Mozambique: Candidates for the Presidency

Maputo — The Constitutional Council, Mozambique's highest body in matters of constitutional and electoral law, has received the nominations of 11 people for the presidential election scheduled for 9 October.

The front runners are the candidates of the three parliamentary parties - the ruling Frelimo Party and the opposition Renamo and the Mozambique Democratic Movement (MDM).

At a meeting of the party's Central Committee in early May, Frelimo elected the then governor of the southern province of Inhambane, Daniel Chapo, as its candidate.

This was a surprise choice, since Chapo is not well-known outside of Inhambane, and is not yet a member of the most powerful Frelimo body, the Political Commission.

The man who was widely tipped to become the presidential candidate, General Secretary Roque Silva, resigned after losing the vote, and within days Chapo was elected general secretary.

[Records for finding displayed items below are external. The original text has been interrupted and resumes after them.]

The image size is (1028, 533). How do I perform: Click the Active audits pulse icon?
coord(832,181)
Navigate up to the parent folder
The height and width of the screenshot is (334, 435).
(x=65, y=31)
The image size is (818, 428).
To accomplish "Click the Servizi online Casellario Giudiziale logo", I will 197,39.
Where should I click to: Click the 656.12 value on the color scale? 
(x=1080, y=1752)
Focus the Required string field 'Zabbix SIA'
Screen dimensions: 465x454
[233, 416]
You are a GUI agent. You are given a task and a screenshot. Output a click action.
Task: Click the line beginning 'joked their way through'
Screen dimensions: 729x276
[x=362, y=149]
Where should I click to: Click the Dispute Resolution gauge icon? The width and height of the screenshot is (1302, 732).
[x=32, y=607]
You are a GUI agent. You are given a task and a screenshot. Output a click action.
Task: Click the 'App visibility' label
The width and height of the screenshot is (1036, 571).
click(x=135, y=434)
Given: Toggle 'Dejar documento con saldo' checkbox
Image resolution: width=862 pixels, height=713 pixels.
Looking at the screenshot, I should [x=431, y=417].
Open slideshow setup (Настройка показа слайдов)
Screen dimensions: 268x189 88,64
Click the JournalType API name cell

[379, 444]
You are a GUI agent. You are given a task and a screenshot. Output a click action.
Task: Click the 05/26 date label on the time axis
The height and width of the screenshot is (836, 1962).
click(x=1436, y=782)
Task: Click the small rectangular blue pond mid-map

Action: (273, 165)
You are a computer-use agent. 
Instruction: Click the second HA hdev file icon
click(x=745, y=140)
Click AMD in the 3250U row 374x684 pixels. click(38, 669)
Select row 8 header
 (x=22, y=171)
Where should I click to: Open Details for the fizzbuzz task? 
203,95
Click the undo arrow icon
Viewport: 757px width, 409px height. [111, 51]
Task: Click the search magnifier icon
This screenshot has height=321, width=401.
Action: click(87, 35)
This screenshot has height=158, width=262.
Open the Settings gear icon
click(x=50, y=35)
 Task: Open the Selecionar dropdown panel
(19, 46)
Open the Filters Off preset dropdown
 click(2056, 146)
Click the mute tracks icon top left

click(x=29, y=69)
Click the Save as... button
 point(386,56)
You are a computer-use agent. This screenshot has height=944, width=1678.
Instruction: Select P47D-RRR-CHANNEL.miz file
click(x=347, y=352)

Renamo's candidate is its leader, Ossufo Momade, who was re-elected President of Renamo at a Congress held in the central municipality of Alto Molocue on 15-17 May, scoring an absolute majority of votes and thus easily beating his main opponent, Elias Dhlakama, the younger brother of the party's previous leader, Afonso Dhlakama, who died of diabetes in 2018.

The Congress was marked by successful attempts to prevent Momade's main adversary, Venancio Mondlane, from attending. He had intended to stand for the Renamo presidency, but that proved impossible when he was not allowed to enter the tent where the Congress was held.

Mondlane subsequently resigned from Renamo, and announced his intention of running for President of the Republic as an independent. He was endorsed by the Democratic Alliance Coalition (CAD), a grouping of nine extra-parliamentary parties, and claims to have collected over 100,000 supporting signatures.

There were no such dramas in choosing the MDM's candidate. He is the party's leader, Lutero Simango, brother of the MDM's founder, Davis Simango, who died of Covid-19 in 2020.

A potential rival, Albano Carige, mayor of the central city of Beira, withdrew his nomination and announced full support for Simango.

The other seven candidates are all from minor parties that have no representation in provincial or municipal assemblies, let alone in the national parliament, the Assembly of the Republic.

The most prominent of these, Mario Albino, is a dissident from the MDM, who set up his own party, the Nampula-based AMUSI (Action of the United Movement for All-Round Salvation).

In 2018 Albino ran for Mayor of Nampula and won just 4.2 per cent of the vote. This was much better than his showing in the 2019 presidential election, when he was the only candidate from a minor party whose papers were accepted by the Constitutional Council. He won 0.73 per cent of the presidential vote, and AMUSI won 0.45 per cent of the vote in the parliamentary election.

Miguel Mabote has been on the fringes of Mozambican politics since the first multi-party elections in 1994. He heads the Labour Party (PT) which, despite its name, has no connection with the organized Mozambican labour movement. The one distinctive policy of the PT is that it wants to bring back the death penalty.

The other candidates represent deeply obscure political groups. They are Domingos Zucula, of the Ecology Party (PEMO); Dorinda Eduardo, of the National Movement for the Recovery of Mozambican Unity (MONARUMO); Feliciano Machava, of the Movement for Development and National Reconciliation (MDR); Rafael Bata, of the United Republican Party of Mozambique (PRUMO); and Manuel Carlos Dias dos Santos Pinto Junior. AIM has not yet discovered what organization is backing this last named candidate.

This list does not mean that all 11 names will appear on the ballot paper in October. The Constitutional Council warns that it is now looking carefully at all the documentation submitted by the candidates to ensure that they meet the legal requirements.

In previous presidential elections, the main problems faced by candidates from minor parties was that they had to submit a minimum of 10,000 supporting signatures from registered voters. Each of those signatures must be recognised by a notary. There must be no duplication - no voter may support more than one candidate.

The voter roll is now computerized, allowing the Constitutional Council to check the validity of the names and voter card numbers for each and every signature.